— Extract to read —
# # # #

Differences in the intended use of each Label are expressed by the element TypeOfLabel and a set of attributes that apply to all language versions of the Label. The TypeOfLabel uses the extension base CodeValueType which supports the use of an external controlled vocabulary (see pt2:2.5.1). The attribute locationVariant is an xs:string to allow for either a common geographic specification such as a country code or a descriptive term (i.e. urban, northwest region, etc.). For Labels with a limited period of use the pair of attributes validForStartDate and validForEndDate allow clear specification for when a Label is valid. Finally the attribute maxLength is useful for identifying labels that must meet a specific length limitation, for example in publishing content within a specific format or software system.

Label

Description

Description is of type StructuredStringType with no additional extensions. It generally appears with a cardinality of 0..1. If it is important to differentiate be original and added content it is possible to do this by using the content structure features of the StructuredString (see pt2:2.5.1). Note that if the object containing the Name, Label, Description sequence may be used in a comparison process, providing content for Description is critical as comparison is based upon the comparison of the Description of the object, not its Name or Label.

Description

Note

A Note is designed to capture local information related to one or more identifiable objects. Note is designed to be an inherent part of the DDI. The information may be passed along with a DDI object over its lifetime. It is not intended to replace formal extension mechanisms. Formal extension should be used whenever a locally used object needs to be added to the schema. However, run-time extension needs may arise and Note can be used to capture the required metadata and associate it with the appropriate object.

Note may be used to capture information during processing which is then removed prior to publication. Removing a Note removes all the links to related objects within the DDI structure.

DDI recommends placing the Note within the maintainable object containing the objects referenced by the Note. Each note may indicate who is responsible for the note, its type using a controlled vocabulary, the subject of the note, a head and note content, a set of key/value pairs and language specification for the overall note. In addition each note must be related to one or more identifiable objects.

A Note may be classified by its type and subject. TypeOfNote should express the purpose of the note (e.g. processing note, request for review, run time extension, etc.). NoteSubject is used to express the topical subject of the Note. Both TypeOfNote and NoteSubject may be expressed using a controlled vocabulary. Relationship provides a reference to any object with an ID, preferably within the same maintainable, and a description of the relationship if needed for clarity. This is expressed as a structured string. The direction of the link between a Note and another object is always from the Note to the object.

The Header provides a brief label or heading for the NoteContent which is expressed as a structured string. The provision of ProprietaryInfo (a StandardKeyValuePair) allows for the expression of the content as a tuple (attribute key and value pair) to support computer systems and applications. The overall language of the Note can be provided with the xml:lang attribute.

User Attribute Pairs

UserAttributePair is a structure that supports the use of a user specified standard key value pair, this can be attached to any VersionableType, (these are listed in the documentation for UserAttributePair).

# # # #

— Data excerpt —
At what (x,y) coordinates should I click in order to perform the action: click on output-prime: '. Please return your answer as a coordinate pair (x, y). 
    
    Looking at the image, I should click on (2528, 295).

# # # #

— Exercise objective —
In the DDI documentation excerpt, why is it critical to provide content for Description when the object containing the Name, Label, Description sequence may be used in a comparison process? Answer in one to three sentences. The data after the DDI documentation excerpt is separate material with no connection to the excerpt.

— Reply to the task —
The comparison process is based on the object's Description, not its Name or Label. Without content in Description, the comparison has nothing to work from.